When I was in NY recently, I made my first visit to the Museum of Modern Art (MoMA). Now I am not a big fan of what is dubbed 'modern art'. Though there was a variety of paintings, photographs, and objects of design that I enjoyed and found interesting. But, there were many exhibits such like the one in this picture, that made me realize why so many people are intimidated and have an aversion to art, myself included.
If you're not sure what you're looking at in this photo, its bundles of old flattened cardboard boxes stacked among scaffolding atop a 9 feet high walled structure. No, I wasn't in a storage room. This was an actual art exhibit.
Now as an artist, I don't usually like to criticize another persons artwork. My issue here is not whether this is good or bad art. My quandary is, is this art? When did the 'art world' decide stuff like this was art? It may be interesting, it might make you think, but is that enough to make it art?
Somewhere along the way it seems someone decided art needs to be intellectual, profound, and just plain hard. I don't buy into that. It's emotive, something you can relate to, for the eyes and the heart. It's not science or even philosophy. Art can make you think but shouldn't force you.

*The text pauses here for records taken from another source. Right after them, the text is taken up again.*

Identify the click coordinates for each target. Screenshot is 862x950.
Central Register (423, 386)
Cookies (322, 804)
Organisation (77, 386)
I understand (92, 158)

I know art is one of those subjective things, and I did not go to art school, so maybe I am simply missing something here. But for me art should posses 3 basic criteria; creativity, visual appeal, and exhibit skilled talent. Now I know my own artwork may not be every ones cup of tea, but I think most would still call it art, bad or good. I don't particularly like or always get abstract art but I do see that it's creative, the shapes and colors often have visual appeal, and I see the talent behind it. So what about the stack of boxes? I suppose you could say there is some creativity in that someone was creative enough to take those old bundles of cardboard and call it art. Is it visually appealing? Did it require a special talent?
Is 'art' such a vague concept that it can be diluted, tossed around and stuck on anything? Has it lost so much meaning that we need others to tell us what is and isn't art? Just because someone says something is art does it make it so? Just don't serve me a turd and tell me it's lunch. I was going to say, 'don't show me a turd and call it art' but that's already been done (Google feces, art).